■ DATA TO USE ■
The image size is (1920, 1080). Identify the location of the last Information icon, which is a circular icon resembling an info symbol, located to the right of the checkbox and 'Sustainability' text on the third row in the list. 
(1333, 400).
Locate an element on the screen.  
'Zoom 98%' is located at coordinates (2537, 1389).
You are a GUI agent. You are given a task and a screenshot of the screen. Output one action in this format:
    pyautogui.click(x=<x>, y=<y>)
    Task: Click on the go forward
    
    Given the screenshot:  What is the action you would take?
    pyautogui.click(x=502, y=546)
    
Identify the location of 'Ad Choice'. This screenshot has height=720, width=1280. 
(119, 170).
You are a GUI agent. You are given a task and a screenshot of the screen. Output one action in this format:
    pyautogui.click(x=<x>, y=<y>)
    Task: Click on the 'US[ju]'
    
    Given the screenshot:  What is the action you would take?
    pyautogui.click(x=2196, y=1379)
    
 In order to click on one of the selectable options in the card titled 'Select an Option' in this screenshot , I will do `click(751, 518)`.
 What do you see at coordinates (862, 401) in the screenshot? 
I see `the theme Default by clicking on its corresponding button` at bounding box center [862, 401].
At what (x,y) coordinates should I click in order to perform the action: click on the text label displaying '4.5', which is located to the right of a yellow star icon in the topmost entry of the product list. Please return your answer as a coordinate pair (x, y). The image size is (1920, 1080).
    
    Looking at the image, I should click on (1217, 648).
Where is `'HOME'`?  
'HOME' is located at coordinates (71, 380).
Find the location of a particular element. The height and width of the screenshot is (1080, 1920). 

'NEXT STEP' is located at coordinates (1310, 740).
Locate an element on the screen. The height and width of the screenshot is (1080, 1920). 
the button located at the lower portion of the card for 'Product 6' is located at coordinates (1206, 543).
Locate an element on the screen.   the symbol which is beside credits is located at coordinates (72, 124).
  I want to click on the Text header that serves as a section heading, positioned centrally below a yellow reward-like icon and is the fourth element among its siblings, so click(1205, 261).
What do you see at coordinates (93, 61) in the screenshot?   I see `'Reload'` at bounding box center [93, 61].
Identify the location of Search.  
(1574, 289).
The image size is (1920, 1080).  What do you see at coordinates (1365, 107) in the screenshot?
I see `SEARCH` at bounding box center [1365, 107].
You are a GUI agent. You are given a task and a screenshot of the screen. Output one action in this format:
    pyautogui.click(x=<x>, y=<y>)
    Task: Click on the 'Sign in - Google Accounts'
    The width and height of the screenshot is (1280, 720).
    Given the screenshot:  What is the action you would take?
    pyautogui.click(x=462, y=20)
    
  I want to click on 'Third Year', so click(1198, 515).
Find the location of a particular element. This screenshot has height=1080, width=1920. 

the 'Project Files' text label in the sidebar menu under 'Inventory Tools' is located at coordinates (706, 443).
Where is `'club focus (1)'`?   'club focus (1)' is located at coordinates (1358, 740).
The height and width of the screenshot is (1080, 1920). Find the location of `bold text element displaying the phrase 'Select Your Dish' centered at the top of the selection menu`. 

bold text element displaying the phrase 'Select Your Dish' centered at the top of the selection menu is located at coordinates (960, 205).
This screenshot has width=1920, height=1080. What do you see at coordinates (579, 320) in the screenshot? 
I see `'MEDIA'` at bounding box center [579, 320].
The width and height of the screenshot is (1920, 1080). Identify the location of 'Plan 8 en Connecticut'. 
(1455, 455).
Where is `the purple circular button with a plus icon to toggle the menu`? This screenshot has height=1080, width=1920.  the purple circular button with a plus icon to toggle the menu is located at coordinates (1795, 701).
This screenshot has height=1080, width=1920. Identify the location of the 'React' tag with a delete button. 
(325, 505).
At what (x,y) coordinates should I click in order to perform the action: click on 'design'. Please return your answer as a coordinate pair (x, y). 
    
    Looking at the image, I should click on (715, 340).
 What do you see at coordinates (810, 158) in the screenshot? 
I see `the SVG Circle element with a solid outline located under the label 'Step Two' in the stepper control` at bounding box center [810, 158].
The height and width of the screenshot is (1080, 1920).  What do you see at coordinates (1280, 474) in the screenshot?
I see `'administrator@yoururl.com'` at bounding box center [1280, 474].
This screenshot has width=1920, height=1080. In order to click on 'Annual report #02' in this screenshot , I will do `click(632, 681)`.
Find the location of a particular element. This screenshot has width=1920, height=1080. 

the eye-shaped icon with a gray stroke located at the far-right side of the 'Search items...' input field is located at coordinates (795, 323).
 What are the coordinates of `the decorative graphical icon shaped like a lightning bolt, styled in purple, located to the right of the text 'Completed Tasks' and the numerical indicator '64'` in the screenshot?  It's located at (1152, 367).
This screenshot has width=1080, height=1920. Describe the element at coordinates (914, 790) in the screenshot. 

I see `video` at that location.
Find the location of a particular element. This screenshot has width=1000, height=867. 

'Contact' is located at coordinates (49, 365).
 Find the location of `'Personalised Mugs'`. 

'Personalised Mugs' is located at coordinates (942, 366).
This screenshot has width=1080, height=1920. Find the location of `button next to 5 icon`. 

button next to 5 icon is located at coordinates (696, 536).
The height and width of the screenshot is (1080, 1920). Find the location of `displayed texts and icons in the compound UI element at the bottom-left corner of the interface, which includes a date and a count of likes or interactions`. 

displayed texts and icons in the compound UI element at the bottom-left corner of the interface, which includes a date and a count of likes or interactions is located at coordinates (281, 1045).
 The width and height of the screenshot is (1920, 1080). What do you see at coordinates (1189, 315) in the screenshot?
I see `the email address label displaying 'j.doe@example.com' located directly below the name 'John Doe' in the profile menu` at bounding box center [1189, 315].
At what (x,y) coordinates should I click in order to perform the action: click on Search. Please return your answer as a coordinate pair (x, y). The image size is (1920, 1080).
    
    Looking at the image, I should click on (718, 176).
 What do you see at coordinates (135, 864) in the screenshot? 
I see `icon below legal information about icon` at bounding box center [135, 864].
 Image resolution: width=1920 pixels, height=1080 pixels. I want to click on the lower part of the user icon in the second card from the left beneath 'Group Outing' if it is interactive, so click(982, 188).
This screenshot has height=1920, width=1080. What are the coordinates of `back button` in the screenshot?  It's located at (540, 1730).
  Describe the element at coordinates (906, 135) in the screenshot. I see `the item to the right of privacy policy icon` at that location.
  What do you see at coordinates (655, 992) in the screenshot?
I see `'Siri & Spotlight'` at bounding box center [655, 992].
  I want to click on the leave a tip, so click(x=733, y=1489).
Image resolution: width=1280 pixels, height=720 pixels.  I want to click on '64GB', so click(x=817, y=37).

■ DO THIS ■
Can you rewrite every line of the items above as a numbered list, leaving out the blank lines?

■ EXPECTED OUTPUT ■
1. The image size is (1920, 1080). Identify the location of the last Information icon, which is a circular icon resembling an info symbol, located to the right of the checkbox and 'Sustainability' text on the third row in the list. 
2. (1333, 400).
3. Locate an element on the screen.  
4. 'Zoom 98%' is located at coordinates (2537, 1389).
5. You are a GUI agent. You are given a task and a screenshot of the screen. Output one action in this format:
6.     pyautogui.click(x=<x>, y=<y>)
7.     Task: Click on the go forward
8.     Given the screenshot:  What is the action you would take?
9.     pyautogui.click(x=502, y=546)
10. Identify the location of 'Ad Choice'. This screenshot has height=720, width=1280. 
11. (119, 170).
12. You are a GUI agent. You are given a task and a screenshot of the screen. Output one action in this format:
13.     pyautogui.click(x=<x>, y=<y>)
14.     Task: Click on the 'US[ju]'
15.     Given the screenshot:  What is the action you would take?
16.     pyautogui.click(x=2196, y=1379)
17.  In order to click on one of the selectable options in the card titled 'Select an Option' in this screenshot , I will do `click(751, 518)`.
18.  What do you see at coordinates (862, 401) in the screenshot? 
19. I see `the theme Default by clicking on its corresponding button` at bounding box center [862, 401].
20. At what (x,y) coordinates should I click in order to perform the action: click on the text label displaying '4.5', which is located to the right of a yellow star icon in the topmost entry of the product list. Please return your answer as a coordinate pair (x, y). The image size is (1920, 1080).
21.     Looking at the image, I should click on (1217, 648).
22. Where is `'HOME'`?  
23. 'HOME' is located at coordinates (71, 380).
24. Find the location of a particular element. The height and width of the screenshot is (1080, 1920). 
25. 'NEXT STEP' is located at coordinates (1310, 740).
26. Locate an element on the screen. The height and width of the screenshot is (1080, 1920). 
27. the button located at the lower portion of the card for 'Product 6' is located at coordinates (1206, 543).
28. Locate an element on the screen.   the symbol which is beside credits is located at coordinates (72, 124).
29.   I want to click on the Text header that serves as a section heading, positioned centrally below a yellow reward-like icon and is the fourth element among its siblings, so click(1205, 261).
30. What do you see at coordinates (93, 61) in the screenshot?   I see `'Reload'` at bounding box center [93, 61].
31. Identify the location of Search.  
32. (1574, 289).
33. The image size is (1920, 1080).  What do you see at coordinates (1365, 107) in the screenshot?
34. I see `SEARCH` at bounding box center [1365, 107].
35. You are a GUI agent. You are given a task and a screenshot of the screen. Output one action in this format:
36.     pyautogui.click(x=<x>, y=<y>)
37.     Task: Click on the 'Sign in - Google Accounts'
38.     The width and height of the screenshot is (1280, 720).
39.     Given the screenshot:  What is the action you would take?
40.     pyautogui.click(x=462, y=20)
41.   I want to click on 'Third Year', so click(1198, 515).
42. Find the location of a particular element. This screenshot has height=1080, width=1920. 
43. the 'Project Files' text label in the sidebar menu under 'Inventory Tools' is located at coordinates (706, 443).
44. Where is `'club focus (1)'`?   'club focus (1)' is located at coordinates (1358, 740).
45. The height and width of the screenshot is (1080, 1920). Find the location of `bold text element displaying the phrase 'Select Your Dish' centered at the top of the selection menu`. 
46. bold text element displaying the phrase 'Select Your Dish' centered at the top of the selection menu is located at coordinates (960, 205).
47. This screenshot has width=1920, height=1080. What do you see at coordinates (579, 320) in the screenshot? 
48. I see `'MEDIA'` at bounding box center [579, 320].
49. The width and height of the screenshot is (1920, 1080). Identify the location of 'Plan 8 en Connecticut'. 
50. (1455, 455).
51. Where is `the purple circular button with a plus icon to toggle the menu`? This screenshot has height=1080, width=1920.  the purple circular button with a plus icon to toggle the menu is located at coordinates (1795, 701).
52. This screenshot has height=1080, width=1920. Identify the location of the 'React' tag with a delete button. 
53. (325, 505).
54. At what (x,y) coordinates should I click in order to perform the action: click on 'design'. Please return your answer as a coordinate pair (x, y). 
55.     Looking at the image, I should click on (715, 340).
56.  What do you see at coordinates (810, 158) in the screenshot? 
57. I see `the SVG Circle element with a solid outline located under the label 'Step Two' in the stepper control` at bounding box center [810, 158].
58. The height and width of the screenshot is (1080, 1920).  What do you see at coordinates (1280, 474) in the screenshot?
59. I see `'administrator@yoururl.com'` at bounding box center [1280, 474].
60. This screenshot has width=1920, height=1080. In order to click on 'Annual report #02' in this screenshot , I will do `click(632, 681)`.
61. Find the location of a particular element. This screenshot has width=1920, height=1080. 
62. the eye-shaped icon with a gray stroke located at the far-right side of the 'Search items...' input field is located at coordinates (795, 323).
63.  What are the coordinates of `the decorative graphical icon shaped like a lightning bolt, styled in purple, located to the right of the text 'Completed Tasks' and the numerical indicator '64'` in the screenshot?  It's located at (1152, 367).
64. This screenshot has width=1080, height=1920. Describe the element at coordinates (914, 790) in the screenshot. 
65. I see `video` at that location.
66. Find the location of a particular element. This screenshot has width=1000, height=867. 
67. 'Contact' is located at coordinates (49, 365).
68.  Find the location of `'Personalised Mugs'`. 
69. 'Personalised Mugs' is located at coordinates (942, 366).
70. This screenshot has width=1080, height=1920. Find the location of `button next to 5 icon`. 
71. button next to 5 icon is located at coordinates (696, 536).
72. The height and width of the screenshot is (1080, 1920). Find the location of `displayed texts and icons in the compound UI element at the bottom-left corner of the interface, which includes a date and a count of likes or interactions`. 
73. displayed texts and icons in the compound UI element at the bottom-left corner of the interface, which includes a date and a count of likes or interactions is located at coordinates (281, 1045).
74.  The width and height of the screenshot is (1920, 1080). What do you see at coordinates (1189, 315) in the screenshot?
75. I see `the email address label displaying 'j.doe@example.com' located directly below the name 'John Doe' in the profile menu` at bounding box center [1189, 315].
76. At what (x,y) coordinates should I click in order to perform the action: click on Search. Please return your answer as a coordinate pair (x, y). The image size is (1920, 1080).
77.     Looking at the image, I should click on (718, 176).
78.  What do you see at coordinates (135, 864) in the screenshot? 
79. I see `icon below legal information about icon` at bounding box center [135, 864].
80.  Image resolution: width=1920 pixels, height=1080 pixels. I want to click on the lower part of the user icon in the second card from the left beneath 'Group Outing' if it is interactive, so click(982, 188).
81. This screenshot has height=1920, width=1080. What are the coordinates of `back button` in the screenshot?  It's located at (540, 1730).
82.   Describe the element at coordinates (906, 135) in the screenshot. I see `the item to the right of privacy policy icon` at that location.
83.   What do you see at coordinates (655, 992) in the screenshot?
84. I see `'Siri & Spotlight'` at bounding box center [655, 992].
85.   I want to click on the leave a tip, so click(x=733, y=1489).
86. Image resolution: width=1280 pixels, height=720 pixels.  I want to click on '64GB', so click(x=817, y=37).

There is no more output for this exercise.